All companies in the industry are exposed to sudden major losses. For example, in 2021 BlackSky incurred a $18M satellite impairment loss because they lost 2 satellites. This is a high risk/high reward sector.
Valuation
To value BKSY we use certain factors like revenue growth, operating margins, sales/reinvestment to build assumptions in a standard DCF model.
The company currently has -50%+ operating margins with 50%+ CAGR revenue growth since 2020. We give the company a 24% CAGR revenue growth rate based on an acceleration in growth following the launch of Gen-3. We also forecast operating margins transitioning from -50%+ to 9.5% (average of all US aerospace and defense companies), turning positive in year 4 (2028). With these assumptions we estimate the company is slightly undervalued (33.7%) with an intrinsic value of $13. We also used a sales/reinvestment of 2.5 ($2.5 of sales increase for every dollar invested, because cash flows will benefit from the investment they have already made in Gen-3 satellites) for the next 5 years. The sales/reinvestment then reverts back to the industry average of around 1.5.
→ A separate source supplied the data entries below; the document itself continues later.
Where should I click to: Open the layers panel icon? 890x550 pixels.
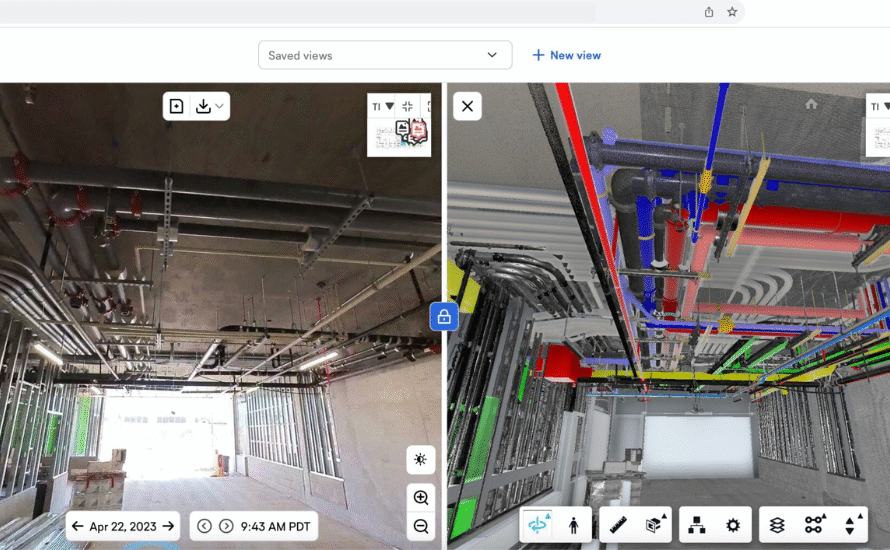click(777, 524)
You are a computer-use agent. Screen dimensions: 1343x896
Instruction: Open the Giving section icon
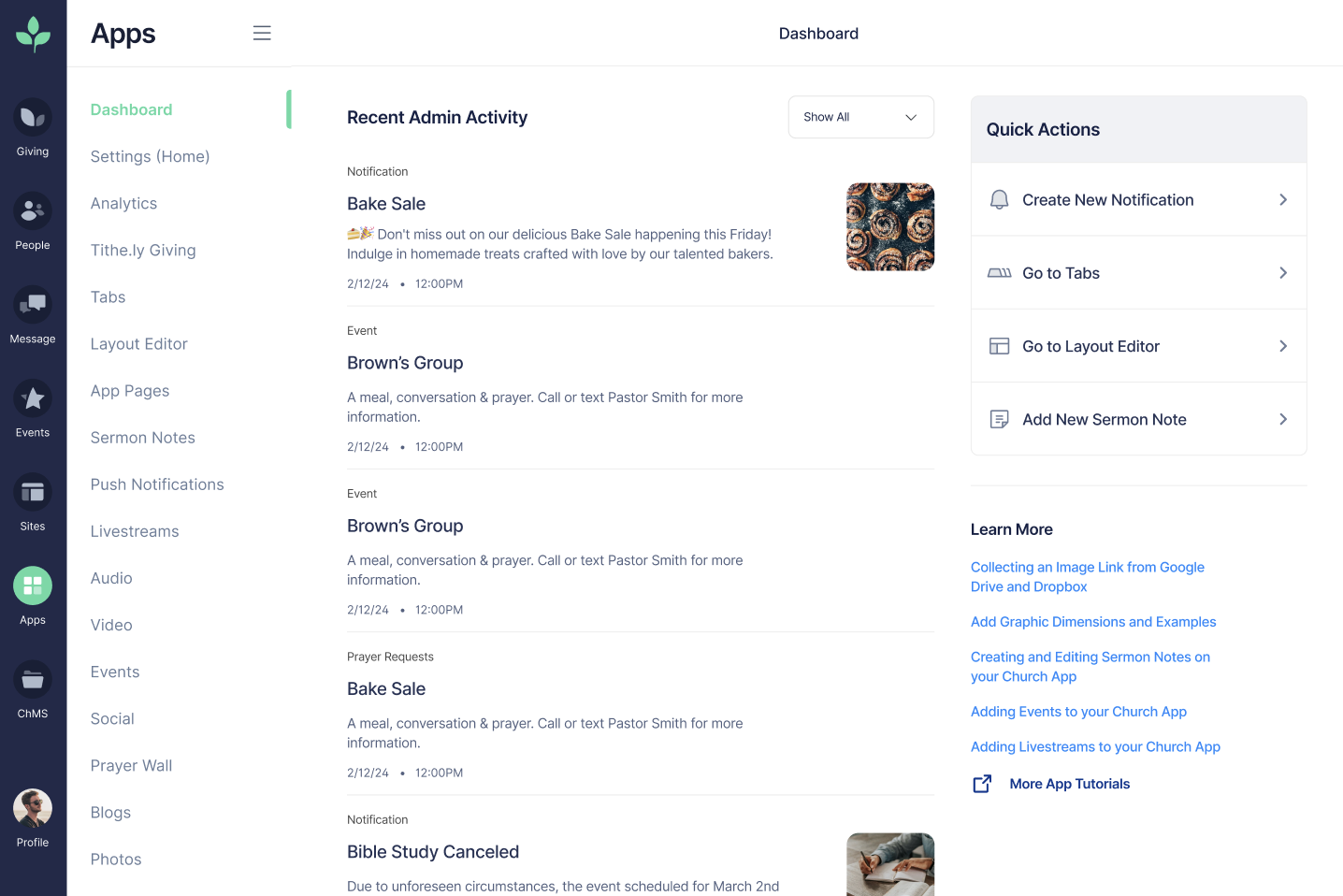pos(33,118)
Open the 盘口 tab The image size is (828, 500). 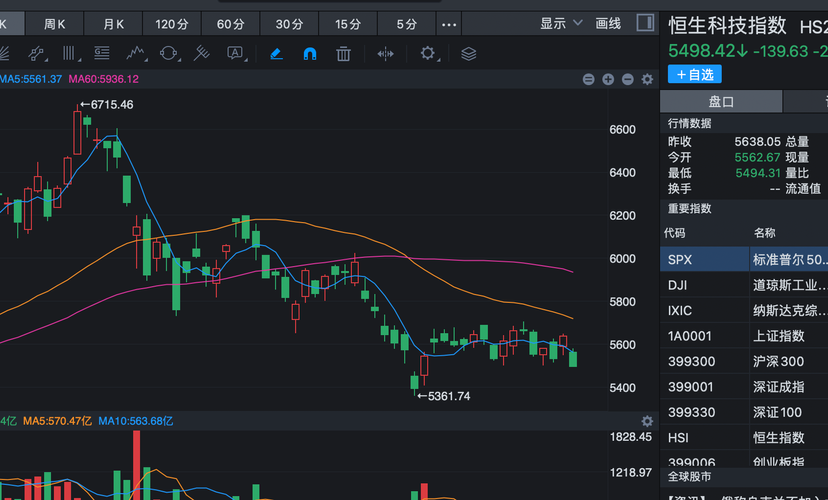(x=721, y=101)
This model is not to estimate the exact intrinsic value of the company, as the business is still young. Rather it is a way to reverse engineer the growth and margins needed to justify the current valuation. The model does, however, show that upside exists with modest assumptions.
Qualitatively, $300 million for this business seems reasonable given the optionality on offer. Even using price/sales, the company is still cheaper than its peers. Management has also stated it’s long-term target to achieve 20-30% revenue growth with >40% adjusted ebitda margins. Give the company 20% revenue growth for five years, adjusted ebitda margins of 20% and a 20 times multiple and BKSY should be worth in excess of $1 billion in 5 years time.
To sum up, we think the risk/reward turns favorable with the stock under $10 and moves to compelling if the stock moves under $8. That’s not to say this isn’t a risky stock. The likelihood of future share dilution and the possibility that something goes wrong in the future is high which means this should be treated as a small and speculative position.
Final Thoughts
The applications for high frequency satellite monitoring are myriad. From monitoring supply chain dynamics, tracking natural disasters, analyzing retail foot traffic, assessing insurance claims to making critical military decisions. BlackSky operates in an interesting space, with a lot of potential for growth and unique competitive advantages.
However, it is important to point out the uncertainties and flux in the industry. Surveillance and defense are not new industries, but the novelty is in how these companies collect the data, process it and then utilize it to provide analytics. BlackSky’s competitive advantages that differentiate them from competitors are low cost, high frequency surveillance and modern software interface (using AI and ML) to process satellite images. They have strong gross margins, good management, government contracts and are on the cheaper side compared to the competitors. There is also significant optionality that comes from operating leverage and the chance to capture commercial revenues. On the downside, shareholders will face some dilution because the company needs to raise capital to develop and launch satellites.